[[ Material shown, beginning ]]

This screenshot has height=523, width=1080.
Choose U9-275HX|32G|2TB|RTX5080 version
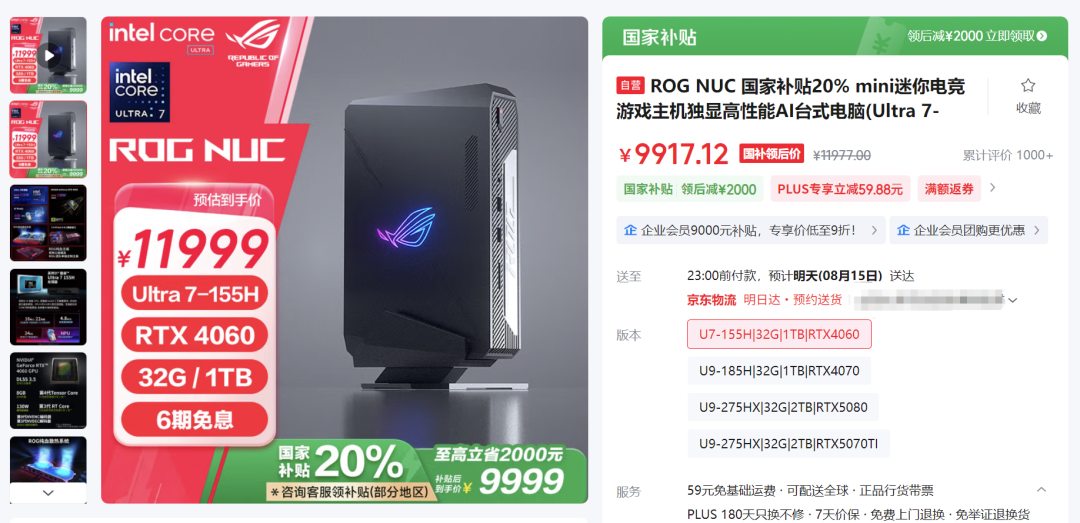(x=783, y=407)
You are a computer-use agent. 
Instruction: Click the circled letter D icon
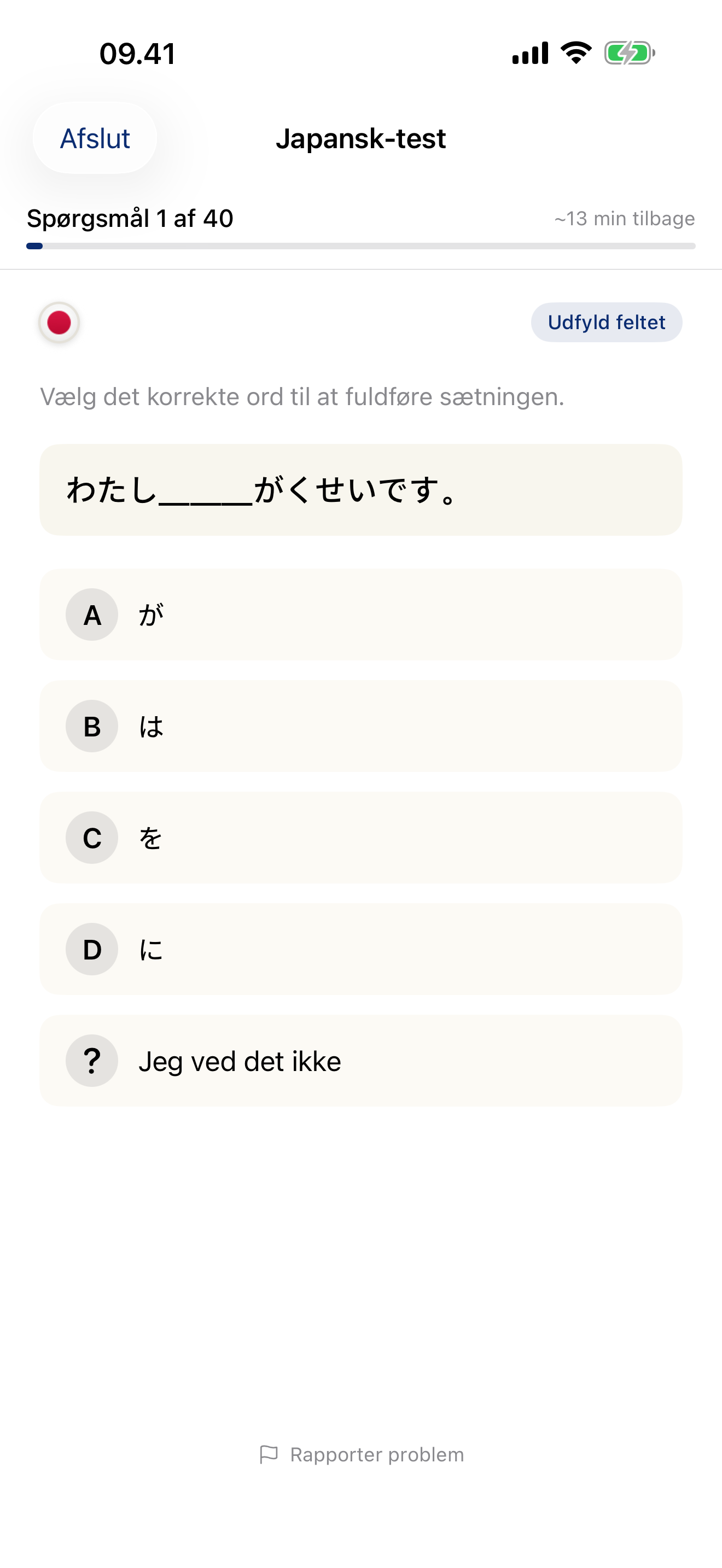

[[ Material shown, end ]]

### Task description
Although the records contain pictures, transcribe only their text, exactly as written.

### Answer to this problem
This screenshot has height=523, width=1080.
Choose U9-275HX|32G|2TB|RTX5080 version
(x=783, y=407)
You are a computer-use agent. 
Instruction: Click the circled letter D icon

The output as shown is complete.